■ **Directive**:
Locate every line below that contains the word "with" and copy each of those lines.
-- Data to use start --
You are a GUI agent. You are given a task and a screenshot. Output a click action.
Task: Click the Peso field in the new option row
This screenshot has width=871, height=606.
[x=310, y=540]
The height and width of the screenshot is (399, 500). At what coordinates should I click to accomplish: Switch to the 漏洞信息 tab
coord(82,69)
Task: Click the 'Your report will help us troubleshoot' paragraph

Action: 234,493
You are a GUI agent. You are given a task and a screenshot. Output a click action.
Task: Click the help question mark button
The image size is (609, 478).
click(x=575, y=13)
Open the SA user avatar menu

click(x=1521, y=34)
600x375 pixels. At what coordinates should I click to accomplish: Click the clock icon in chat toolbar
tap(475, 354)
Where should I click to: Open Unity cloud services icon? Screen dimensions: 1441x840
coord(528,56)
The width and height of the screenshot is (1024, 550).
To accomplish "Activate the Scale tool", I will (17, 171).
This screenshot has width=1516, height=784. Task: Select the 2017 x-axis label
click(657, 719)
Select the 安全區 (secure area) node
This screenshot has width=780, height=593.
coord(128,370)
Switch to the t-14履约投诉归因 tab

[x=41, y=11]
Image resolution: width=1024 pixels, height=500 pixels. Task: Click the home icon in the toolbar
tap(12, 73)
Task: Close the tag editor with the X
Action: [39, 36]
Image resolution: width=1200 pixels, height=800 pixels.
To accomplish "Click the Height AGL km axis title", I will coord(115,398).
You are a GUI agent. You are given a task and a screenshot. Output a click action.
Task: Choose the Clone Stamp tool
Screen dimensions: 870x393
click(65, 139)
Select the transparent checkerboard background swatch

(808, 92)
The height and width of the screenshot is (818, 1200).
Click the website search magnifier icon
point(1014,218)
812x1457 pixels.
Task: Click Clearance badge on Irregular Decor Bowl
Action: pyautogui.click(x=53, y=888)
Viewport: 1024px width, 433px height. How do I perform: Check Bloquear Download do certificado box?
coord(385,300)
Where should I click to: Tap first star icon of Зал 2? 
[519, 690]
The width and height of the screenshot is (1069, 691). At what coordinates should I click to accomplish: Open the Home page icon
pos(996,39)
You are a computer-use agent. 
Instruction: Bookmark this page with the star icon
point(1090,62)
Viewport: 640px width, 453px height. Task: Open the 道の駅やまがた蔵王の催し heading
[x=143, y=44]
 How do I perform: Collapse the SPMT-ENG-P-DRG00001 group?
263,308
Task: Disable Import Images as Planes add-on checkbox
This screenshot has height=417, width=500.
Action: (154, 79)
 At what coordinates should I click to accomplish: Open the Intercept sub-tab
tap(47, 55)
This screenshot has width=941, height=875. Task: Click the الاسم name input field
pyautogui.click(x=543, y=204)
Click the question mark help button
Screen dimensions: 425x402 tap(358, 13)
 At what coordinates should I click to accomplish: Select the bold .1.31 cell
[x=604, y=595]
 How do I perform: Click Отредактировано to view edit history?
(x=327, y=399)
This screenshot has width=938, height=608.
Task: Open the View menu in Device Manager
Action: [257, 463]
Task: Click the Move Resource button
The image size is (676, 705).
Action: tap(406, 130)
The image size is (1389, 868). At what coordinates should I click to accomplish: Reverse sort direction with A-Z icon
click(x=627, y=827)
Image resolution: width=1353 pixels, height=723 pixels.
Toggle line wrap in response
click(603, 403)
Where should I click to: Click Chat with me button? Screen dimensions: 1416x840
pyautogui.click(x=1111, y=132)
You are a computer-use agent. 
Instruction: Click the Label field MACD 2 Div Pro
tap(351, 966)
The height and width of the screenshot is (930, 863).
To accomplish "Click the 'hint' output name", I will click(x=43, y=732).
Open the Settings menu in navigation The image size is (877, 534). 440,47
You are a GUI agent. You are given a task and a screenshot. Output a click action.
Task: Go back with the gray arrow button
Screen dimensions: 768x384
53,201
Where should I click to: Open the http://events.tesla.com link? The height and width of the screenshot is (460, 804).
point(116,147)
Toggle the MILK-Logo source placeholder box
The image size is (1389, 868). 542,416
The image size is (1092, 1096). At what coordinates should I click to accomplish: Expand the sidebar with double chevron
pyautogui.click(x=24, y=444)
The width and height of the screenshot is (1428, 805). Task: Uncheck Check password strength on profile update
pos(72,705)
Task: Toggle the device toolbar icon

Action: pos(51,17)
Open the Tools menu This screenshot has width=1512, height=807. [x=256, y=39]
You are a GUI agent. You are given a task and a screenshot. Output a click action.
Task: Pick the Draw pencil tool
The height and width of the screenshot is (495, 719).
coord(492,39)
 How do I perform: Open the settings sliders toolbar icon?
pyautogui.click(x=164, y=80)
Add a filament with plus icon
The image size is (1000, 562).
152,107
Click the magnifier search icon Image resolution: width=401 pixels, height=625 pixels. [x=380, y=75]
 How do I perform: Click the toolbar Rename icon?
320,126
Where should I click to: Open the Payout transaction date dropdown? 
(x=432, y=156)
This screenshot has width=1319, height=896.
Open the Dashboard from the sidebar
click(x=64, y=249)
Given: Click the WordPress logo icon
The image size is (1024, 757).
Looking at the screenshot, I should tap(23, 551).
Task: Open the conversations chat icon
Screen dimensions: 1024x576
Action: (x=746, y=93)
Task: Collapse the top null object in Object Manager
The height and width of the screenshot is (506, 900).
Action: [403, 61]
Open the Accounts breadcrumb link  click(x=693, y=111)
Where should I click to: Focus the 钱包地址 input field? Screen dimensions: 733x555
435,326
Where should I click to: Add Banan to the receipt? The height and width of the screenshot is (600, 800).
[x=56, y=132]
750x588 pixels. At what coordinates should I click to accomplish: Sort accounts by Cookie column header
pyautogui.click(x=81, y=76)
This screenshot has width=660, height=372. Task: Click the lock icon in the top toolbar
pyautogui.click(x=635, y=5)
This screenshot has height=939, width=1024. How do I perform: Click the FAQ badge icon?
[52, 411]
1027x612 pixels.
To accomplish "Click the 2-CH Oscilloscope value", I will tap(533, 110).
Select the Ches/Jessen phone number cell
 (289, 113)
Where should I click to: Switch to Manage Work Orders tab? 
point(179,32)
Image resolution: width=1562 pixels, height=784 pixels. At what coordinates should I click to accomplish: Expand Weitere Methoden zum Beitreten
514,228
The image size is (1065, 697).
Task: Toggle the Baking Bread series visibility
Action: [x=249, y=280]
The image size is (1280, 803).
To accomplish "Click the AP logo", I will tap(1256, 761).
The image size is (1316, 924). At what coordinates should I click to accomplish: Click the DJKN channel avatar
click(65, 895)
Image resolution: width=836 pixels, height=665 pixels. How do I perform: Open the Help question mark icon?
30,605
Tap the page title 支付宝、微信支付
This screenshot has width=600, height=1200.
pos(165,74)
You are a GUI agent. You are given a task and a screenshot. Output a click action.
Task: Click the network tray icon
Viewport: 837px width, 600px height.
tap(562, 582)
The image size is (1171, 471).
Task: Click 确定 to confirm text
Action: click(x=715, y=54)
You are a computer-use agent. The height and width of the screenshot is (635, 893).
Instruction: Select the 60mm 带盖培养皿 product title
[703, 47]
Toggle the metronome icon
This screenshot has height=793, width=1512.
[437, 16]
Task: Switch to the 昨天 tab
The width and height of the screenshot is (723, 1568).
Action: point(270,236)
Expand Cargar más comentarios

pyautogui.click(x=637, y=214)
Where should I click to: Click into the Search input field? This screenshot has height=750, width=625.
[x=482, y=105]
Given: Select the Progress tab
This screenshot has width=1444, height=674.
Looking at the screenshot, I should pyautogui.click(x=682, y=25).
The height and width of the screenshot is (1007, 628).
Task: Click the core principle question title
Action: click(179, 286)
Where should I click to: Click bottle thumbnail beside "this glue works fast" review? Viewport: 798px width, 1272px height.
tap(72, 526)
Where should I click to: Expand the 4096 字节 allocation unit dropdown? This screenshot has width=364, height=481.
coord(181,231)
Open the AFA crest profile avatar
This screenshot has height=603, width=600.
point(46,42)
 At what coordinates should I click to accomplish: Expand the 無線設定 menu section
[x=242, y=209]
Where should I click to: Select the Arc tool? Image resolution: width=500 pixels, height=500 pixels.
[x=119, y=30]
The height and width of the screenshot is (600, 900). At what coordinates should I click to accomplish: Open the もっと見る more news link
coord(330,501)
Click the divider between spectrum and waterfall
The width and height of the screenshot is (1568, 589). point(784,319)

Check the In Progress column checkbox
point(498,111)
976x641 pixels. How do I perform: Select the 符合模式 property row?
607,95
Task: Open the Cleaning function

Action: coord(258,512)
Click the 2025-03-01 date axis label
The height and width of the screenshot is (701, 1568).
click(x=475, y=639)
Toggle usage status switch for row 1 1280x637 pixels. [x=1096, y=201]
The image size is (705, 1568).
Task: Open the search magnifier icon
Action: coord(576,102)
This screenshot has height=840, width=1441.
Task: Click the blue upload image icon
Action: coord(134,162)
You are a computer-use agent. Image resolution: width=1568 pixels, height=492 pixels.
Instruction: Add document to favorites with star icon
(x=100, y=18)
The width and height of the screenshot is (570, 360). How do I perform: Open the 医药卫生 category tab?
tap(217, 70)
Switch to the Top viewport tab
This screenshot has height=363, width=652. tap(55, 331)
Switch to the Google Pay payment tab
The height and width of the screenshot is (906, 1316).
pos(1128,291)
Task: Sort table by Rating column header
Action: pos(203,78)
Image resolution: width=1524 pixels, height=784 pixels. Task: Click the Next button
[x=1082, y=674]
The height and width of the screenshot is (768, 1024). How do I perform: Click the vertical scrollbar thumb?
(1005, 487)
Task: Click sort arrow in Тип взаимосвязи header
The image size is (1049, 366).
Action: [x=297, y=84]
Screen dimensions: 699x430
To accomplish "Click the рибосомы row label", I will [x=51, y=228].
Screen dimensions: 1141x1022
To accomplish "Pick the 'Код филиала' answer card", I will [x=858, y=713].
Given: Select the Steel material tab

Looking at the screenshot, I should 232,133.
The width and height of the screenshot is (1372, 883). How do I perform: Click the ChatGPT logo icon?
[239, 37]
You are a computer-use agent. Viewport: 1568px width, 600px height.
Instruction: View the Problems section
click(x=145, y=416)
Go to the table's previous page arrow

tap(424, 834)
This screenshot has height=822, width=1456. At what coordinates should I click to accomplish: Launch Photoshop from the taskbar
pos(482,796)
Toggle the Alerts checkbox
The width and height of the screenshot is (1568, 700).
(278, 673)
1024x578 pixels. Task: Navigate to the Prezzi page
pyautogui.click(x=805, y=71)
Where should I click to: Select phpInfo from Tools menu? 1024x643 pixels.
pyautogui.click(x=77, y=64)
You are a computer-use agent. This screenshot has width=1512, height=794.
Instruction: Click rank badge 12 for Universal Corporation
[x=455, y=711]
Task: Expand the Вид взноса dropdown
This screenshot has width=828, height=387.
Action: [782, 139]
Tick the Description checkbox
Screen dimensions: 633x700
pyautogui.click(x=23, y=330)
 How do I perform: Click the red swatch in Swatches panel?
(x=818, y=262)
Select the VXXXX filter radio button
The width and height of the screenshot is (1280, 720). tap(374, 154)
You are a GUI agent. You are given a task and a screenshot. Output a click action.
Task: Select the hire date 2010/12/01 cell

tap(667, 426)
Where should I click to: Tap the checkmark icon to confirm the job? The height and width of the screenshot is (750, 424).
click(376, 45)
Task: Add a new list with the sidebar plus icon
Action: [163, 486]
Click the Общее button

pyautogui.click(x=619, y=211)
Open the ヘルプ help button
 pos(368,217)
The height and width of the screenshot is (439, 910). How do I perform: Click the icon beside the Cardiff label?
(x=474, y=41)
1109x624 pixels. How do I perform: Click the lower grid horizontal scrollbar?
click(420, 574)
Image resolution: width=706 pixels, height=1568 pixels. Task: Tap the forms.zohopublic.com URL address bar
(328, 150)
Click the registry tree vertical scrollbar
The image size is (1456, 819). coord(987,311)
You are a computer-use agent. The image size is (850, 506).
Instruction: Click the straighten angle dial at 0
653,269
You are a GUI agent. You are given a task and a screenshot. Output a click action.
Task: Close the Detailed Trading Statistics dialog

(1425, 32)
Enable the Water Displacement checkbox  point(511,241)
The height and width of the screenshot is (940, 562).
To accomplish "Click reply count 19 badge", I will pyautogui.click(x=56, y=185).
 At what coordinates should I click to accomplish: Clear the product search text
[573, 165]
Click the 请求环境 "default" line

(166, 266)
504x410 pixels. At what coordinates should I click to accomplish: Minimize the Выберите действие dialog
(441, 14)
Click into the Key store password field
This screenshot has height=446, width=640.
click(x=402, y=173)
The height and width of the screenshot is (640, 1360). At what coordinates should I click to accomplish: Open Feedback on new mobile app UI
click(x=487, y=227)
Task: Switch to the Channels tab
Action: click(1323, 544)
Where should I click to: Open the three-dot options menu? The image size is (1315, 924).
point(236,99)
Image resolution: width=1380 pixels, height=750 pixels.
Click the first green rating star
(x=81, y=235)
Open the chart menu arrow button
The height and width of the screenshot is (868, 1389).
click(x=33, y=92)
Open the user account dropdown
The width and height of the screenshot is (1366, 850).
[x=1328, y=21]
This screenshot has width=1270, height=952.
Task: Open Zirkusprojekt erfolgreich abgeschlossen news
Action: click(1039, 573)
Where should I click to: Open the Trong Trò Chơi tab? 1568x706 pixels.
-- Data to use end --
■ **Expected answer**:
Task: Close the tag editor with the X
Instruction: Bookmark this page with the star icon
The image size is (1389, 868). At what coordinates should I click to accomplish: Reverse sort direction with A-Z icon
Where should I click to: Click Chat with me button? Screen dimensions: 1416x840
Task: Go back with the gray arrow button
The image size is (1092, 1096). At what coordinates should I click to accomplish: Expand the sidebar with double chevron
Add a filament with plus icon
Instruction: Add document to favorites with star icon
Task: Add a new list with the sidebar plus icon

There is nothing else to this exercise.